Les tendres épigrammes de Cydno la Lesbienne/05

(pseudonyme)
Traduction par Ibykos de Rhodes (pseudonyme).
Bibliothèque des curieux (p. 29-33).


V

L’INTERVENTION DE NAUSIKAA


L’aube approche. La Pension Cydno semble dormir. Mes élèves se sont couchées deux à deux, trois à trois, après l’orgie en commun.

Moi, je veille encore, seule dans mon grand lit.
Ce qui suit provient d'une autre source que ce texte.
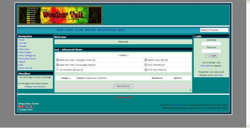
Task: Open Articles from the top menu bar
Action: pyautogui.click(x=69, y=30)
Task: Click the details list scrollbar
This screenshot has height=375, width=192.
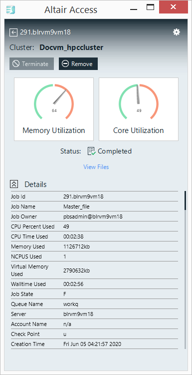Action: tap(185, 270)
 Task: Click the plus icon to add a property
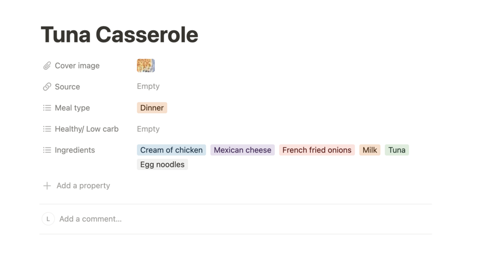pos(47,186)
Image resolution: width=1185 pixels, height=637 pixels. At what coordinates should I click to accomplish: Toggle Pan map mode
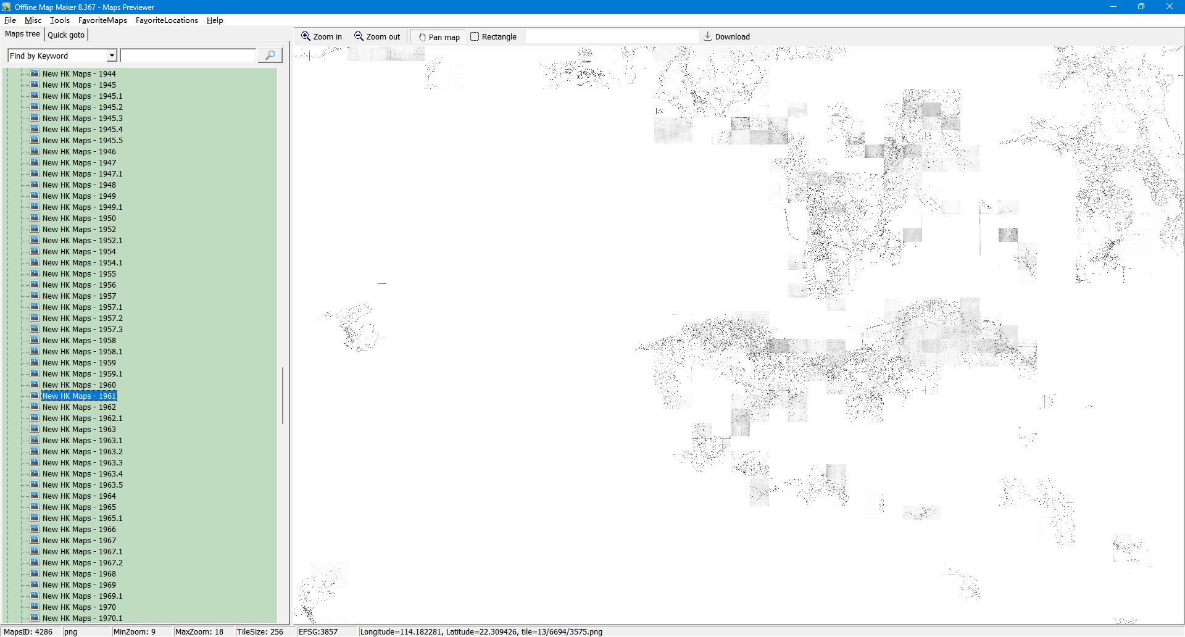[x=439, y=37]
J’attends Bérénice, qui m’a promis de me rejoindre.

Bérénice ne vient pas.

Hélène et Atalante l’avaient attirée dans leur chambre, sous prétexte d’ablutions et d’essai d’un parfum nouveau.

Les friponnes l’ont sans doute enfermée et la gardent.

Pauvre et bienheureuse Bérénice ! Aujourd’hui, ses yeux seront largement cernés, ses mains trembleront, ses jambes flageoleront ; elle aura la voix saccadée, haletante : elle oubliera ce qu’elle voudra dire.

Mais, à présent, deux langues expertes la titillent, et moi, je m’ennuie toute seule.

Comme il fait chaud !

Le croissant lunaire est chez lui, dans la chambre de Cydno : je sens, sur ma joue, sa caresse conseilleuse d’érotisme.

Tous les frémissements, tous les murmures du jardin amoureux entrent par la fenêtre ouverte.

Le rossignol délire : comme il est près de moi ! Je crois qu’il se cache ici même, dans le sycomore dont il a fallu rogner une branche qui menaçait ma vitre.

L’odeur d’un vaste parterre de roses épanouies m’affole.

Que ferait Sapphô la divine à ma place ?

Une rafale passe, courte mais terrible : elle a peut-être déraciné des chênes, au flanc de la montagne.

Je pousse un langoureux soupir. J’arrache le drap violet. Je m’étends sur le dos, complètement nue parmi l’exhalaison des beaux calices, la fièvre mélodieuse de l’oiseau et le charme tentateur de l’astre.

Puis, je m’aime, seule, en pensant aux yeux bistrés de Bérénice, jusque fort avant dans la matinée.

Un éclat de rire de chasseresse victorieuse m’interrompt.

C’est Nausikaa !

Elle était montée sur le sycomore et m’observait.

Nausikaa bondit avec une agilité de panthère.

La voici dans ma chambre. Elle se dénude en un clin d’œil. Quelle fraîcheur de naïade ! Elle sort du bain. Elle a encore des gouttes d’eau dans les cheveux.

Elle est sur moi. Elle me possède et me dompte, presque virile. Elle me démontre, à plusieurs reprises, combien le doigt de Cydno elle-même reste inférieur, en amour, à un clitoris tel que le sien.